UIN Siber Cirebon — Fakultas Ilmu Tarbiyah dan Keguruan (FITK) UIN Siber Syekh Nurjati Cirebon menyelenggarakan Seminar Legislatif bertema “Penguatan Tata Kelola Kepemimpinan ORMAWA FITK Melalui Asimilasi Media Digital dan Optimalisasi Peran Legislatif dalam Menghadapi Era Society 5.0” pada 4 Februari 2026 di Auditorium Pascasarjana Lantai 3.
Kegiatan ini merupakan agenda akademik dan strategis yang dirancang untuk memperkuat kapasitas kepemimpinan organisasi mahasiswa (ORMAWA) di lingkungan FITK, khususnya unsur legislatif mahasiswa. Seminar menghadirkan narasumber kompeten di bidang kepemimpinan, tata kelola organisasi, dan transformasi digital, serta diikuti oleh pengurus dan anggota ORMAWA.
Penguatan Tata Kelola dan Transformasi Digital
Hadir sebagai narasumber, Raden Hasan Basori, Wakil DPRD Kabupaten Cirebon, yang memberikan pemaparan mendalam mengenai urgensi transformasi digital dalam tata kelola organisasi mahasiswa. Kegiatan dipandu oleh moderator Ahmad Ridho Illah.
Dalam paparannya, Raden Hasan Basori menegaskan bahwa transformasi digital menjadi kebutuhan mendesak dalam pengelolaan organisasi modern.
“Transformasi digital bukan lagi pilihan, melainkan kebutuhan.
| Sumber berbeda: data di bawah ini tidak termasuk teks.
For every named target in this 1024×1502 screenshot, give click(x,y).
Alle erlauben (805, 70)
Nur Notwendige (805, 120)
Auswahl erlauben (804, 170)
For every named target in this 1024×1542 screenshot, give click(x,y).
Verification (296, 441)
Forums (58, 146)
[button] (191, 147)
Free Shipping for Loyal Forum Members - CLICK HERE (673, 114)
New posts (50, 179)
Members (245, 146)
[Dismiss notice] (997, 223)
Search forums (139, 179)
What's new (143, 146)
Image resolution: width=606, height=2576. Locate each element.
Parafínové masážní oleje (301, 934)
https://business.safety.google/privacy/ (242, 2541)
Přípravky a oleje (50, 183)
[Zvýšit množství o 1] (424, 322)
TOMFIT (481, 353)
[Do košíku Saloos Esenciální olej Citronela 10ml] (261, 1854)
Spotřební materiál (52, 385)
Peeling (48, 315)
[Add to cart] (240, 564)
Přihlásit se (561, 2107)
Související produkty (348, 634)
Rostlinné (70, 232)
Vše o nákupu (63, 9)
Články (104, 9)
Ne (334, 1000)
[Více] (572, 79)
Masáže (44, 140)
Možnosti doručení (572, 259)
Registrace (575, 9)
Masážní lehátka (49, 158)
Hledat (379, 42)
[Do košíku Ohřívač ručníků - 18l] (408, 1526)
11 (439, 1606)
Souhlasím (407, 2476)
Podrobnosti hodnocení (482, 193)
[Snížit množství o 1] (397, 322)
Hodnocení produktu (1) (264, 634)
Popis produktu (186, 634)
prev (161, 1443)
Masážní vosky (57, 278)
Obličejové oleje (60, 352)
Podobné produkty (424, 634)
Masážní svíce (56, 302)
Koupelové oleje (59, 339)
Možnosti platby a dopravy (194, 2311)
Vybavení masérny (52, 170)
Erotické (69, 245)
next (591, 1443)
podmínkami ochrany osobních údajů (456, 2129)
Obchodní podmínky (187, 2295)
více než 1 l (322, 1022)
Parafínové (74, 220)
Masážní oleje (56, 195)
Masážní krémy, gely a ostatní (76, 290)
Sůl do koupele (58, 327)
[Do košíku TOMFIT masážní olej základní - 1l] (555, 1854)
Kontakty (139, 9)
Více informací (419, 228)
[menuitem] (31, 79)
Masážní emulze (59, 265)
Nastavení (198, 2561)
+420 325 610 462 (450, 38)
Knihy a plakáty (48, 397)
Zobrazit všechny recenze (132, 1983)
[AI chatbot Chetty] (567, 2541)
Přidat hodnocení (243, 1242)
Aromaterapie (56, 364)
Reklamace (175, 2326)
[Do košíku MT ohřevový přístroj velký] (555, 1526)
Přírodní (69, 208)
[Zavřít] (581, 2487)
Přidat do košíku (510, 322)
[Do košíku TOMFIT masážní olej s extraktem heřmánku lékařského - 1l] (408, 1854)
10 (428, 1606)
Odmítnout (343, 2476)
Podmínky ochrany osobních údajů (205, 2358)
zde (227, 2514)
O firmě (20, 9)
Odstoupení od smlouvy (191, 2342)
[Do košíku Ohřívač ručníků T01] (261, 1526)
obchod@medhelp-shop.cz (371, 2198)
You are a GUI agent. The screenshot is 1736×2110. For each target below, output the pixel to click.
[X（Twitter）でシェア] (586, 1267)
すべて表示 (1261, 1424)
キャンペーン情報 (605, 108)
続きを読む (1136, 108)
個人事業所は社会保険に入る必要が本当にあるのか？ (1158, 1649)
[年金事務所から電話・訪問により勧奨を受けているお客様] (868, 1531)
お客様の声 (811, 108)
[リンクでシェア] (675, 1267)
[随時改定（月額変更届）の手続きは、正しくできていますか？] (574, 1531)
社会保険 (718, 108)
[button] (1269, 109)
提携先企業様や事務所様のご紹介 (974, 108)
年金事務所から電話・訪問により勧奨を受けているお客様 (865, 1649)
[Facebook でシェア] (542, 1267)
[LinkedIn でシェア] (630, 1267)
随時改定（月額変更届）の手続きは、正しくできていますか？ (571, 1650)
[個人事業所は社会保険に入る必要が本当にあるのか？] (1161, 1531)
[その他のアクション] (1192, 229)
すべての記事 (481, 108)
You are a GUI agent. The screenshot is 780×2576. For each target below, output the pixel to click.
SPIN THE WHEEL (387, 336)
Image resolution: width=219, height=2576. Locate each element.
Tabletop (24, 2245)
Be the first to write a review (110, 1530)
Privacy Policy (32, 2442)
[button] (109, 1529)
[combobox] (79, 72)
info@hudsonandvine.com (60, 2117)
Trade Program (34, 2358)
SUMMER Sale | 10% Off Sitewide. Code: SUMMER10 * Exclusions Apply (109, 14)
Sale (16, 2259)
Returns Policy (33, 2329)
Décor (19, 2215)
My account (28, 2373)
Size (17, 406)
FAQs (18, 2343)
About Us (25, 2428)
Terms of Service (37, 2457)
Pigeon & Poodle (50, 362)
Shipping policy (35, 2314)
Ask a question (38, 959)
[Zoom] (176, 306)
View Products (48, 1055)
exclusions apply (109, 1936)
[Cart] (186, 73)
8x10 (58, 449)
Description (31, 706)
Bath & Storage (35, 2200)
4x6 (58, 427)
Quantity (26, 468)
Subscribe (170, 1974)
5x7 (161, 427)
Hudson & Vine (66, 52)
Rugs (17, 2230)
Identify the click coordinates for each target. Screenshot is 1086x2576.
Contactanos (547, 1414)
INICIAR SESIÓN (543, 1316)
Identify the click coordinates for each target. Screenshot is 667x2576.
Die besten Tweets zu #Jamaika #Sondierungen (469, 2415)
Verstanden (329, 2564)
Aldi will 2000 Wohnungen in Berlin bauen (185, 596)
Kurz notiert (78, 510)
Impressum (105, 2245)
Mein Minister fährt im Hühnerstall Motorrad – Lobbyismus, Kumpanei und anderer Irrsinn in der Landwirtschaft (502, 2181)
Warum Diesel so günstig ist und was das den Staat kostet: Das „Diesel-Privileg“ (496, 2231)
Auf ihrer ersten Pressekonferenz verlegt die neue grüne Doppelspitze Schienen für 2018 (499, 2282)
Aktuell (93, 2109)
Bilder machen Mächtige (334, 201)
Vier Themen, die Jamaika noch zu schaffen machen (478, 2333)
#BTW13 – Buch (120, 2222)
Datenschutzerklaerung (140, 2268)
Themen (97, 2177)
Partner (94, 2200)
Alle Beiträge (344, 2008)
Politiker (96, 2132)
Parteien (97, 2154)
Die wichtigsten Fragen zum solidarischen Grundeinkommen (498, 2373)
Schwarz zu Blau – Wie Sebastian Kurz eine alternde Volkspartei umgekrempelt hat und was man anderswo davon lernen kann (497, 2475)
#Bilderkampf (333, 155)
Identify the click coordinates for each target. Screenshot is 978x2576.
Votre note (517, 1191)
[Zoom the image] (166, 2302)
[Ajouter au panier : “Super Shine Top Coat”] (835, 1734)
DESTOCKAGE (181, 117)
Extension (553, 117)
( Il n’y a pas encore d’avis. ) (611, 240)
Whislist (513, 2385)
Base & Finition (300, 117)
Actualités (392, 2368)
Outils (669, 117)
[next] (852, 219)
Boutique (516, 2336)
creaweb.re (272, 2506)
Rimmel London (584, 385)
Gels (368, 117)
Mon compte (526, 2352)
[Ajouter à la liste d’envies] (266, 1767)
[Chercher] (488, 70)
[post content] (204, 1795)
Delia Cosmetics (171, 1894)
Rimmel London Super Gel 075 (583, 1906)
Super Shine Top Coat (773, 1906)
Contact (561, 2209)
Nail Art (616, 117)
ORMAWA harus mampu mengasimilasikan media digital dalam tata kelola organisasi agar lebih transparan, responsif, dan terhubung dengan kebutuhan mahasiswa,” ujarnya.
Ia juga menambahkan bahwa peran legislatif mahasiswa perlu diperkuat melalui pemanfaatan teknologi digital sebagai instrumen pengawasan dan akuntabilitas.
“Di era Society 5.0, legislatif mahasiswa dituntut tidak hanya menjalankan fungsi pengawasan, tetapi juga memanfaatkan teknologi digital sebagai instrumen kontrol, publikasi, dan akuntabilitas yang terbuka,” tegasnya.
Melalui pemaparan materi, diskusi interaktif, dan sesi tanya jawab, peserta diajak memahami pentingnya tata kelola organisasi yang transparan, akuntabel, serta adaptif terhadap perkembangan media digital.
Sambutan Dekan FITK
Dekan FITK UIN Siber Syekh Nurjati Cirebon, Saifuddin, dalam sambutannya menyampaikan bahwa seminar ini menjadi langkah konkret dalam membangun kepemimpinan mahasiswa yang visioner dan responsif terhadap perkembangan zaman.
“Kepemimpinan ORMAWA harus dibangun di atas fondasi tata kelola yang profesional, transparan, dan berintegritas. Era Society 5.0 menuntut mahasiswa tidak hanya aktif secara struktural, tetapi juga cakap dalam memanfaatkan teknologi digital sebagai bagian dari sistem organisasi,” ungkapnya.
Ia berharap kegiatan ini mampu melahirkan pemimpin-pemimpin mahasiswa yang adaptif, kolaboratif, dan memiliki daya saing di tengah dinamika transformasi digital.
Optimalisasi Peran Legislatif Mahasiswa
Seminar ini menekankan pentingnya optimalisasi fungsi legislatif mahasiswa sebagai pengawas, pengontrol, dan penyeimbang kebijakan eksekutif dalam struktur ORMAWA. Dengan tata kelola yang baik dan dukungan media digital, diharapkan tercipta sistem organisasi yang lebih profesional, kolaboratif, dan relevan dengan tuntutan Era Society 5.0.
Melalui kegiatan ini, FITK UIN Siber Syekh Nurjati Cirebon menegaskan komitmennya dalam membangun budaya organisasi mahasiswa yang adaptif terhadap teknologi, kuat dalam tata kelola, serta mampu menjawab tantangan zaman.